Louise Labé, (c. 1520 or 1522, Lyon – April 25, 1566, Parcieux), also identified as La Belle Cordière, (The Beautiful Ropemaker), was a female French poet of the Renaissance, born at Lyon, the daughter of a rich ropemaker, Pierre Charly, and his second wife, Etiennette Roybet.
Louise Labe was born in the early 1520s to a prosperous rope-maker, a member of the Lyon bourgeoisie. Her mother died when Labe was a child; her father had her educated in languages as well as in music, and she tells us that she also learned to ride and fence. She was married in her early 20s to another rope-maker, some 30 years older than she. It was apparently after her marriage that she began to participate in the literary circles of Lyon, which at the time challenged Paris as a cosmopolitan center and which allowed the bourgeoisie greater participation in cultural life than did the capital.

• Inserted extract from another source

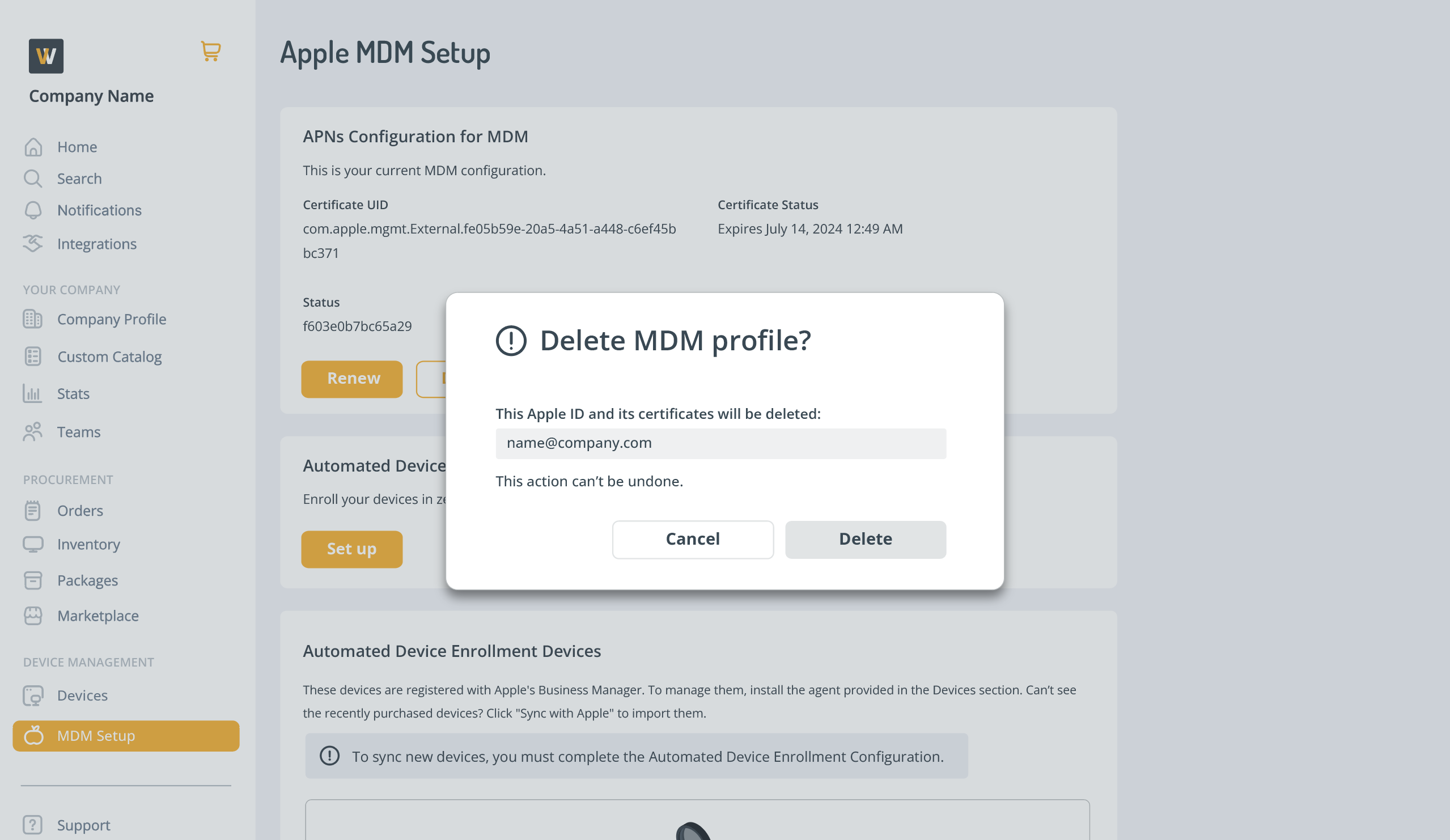1450x840 pixels.
Task: Open the Home page icon
Action: click(x=33, y=147)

In 1555 Euvres de Louize Labe Lionnoize was published in Lyon: it contained a prose dedicatory epistle to a local noblewoman, a prose Debat de Folie et d'Amour, 24 sonnets (the first in Italian), and three elegies; the work concluded with 24 poems by other writers, praising Labe's ability. The book was popular enough that three other editions came out within a year (the first "revues et corrigees par la dite Dame"), and it was widely-read enough to bring both praise from beyond Lyon and criticism for being immodest and "unwomanly."
Sometime after 1556, Labe apparently left Lyon to live in the countryside. Her husband died in the early 1560s and she died, perhaps of the plague, in 1566.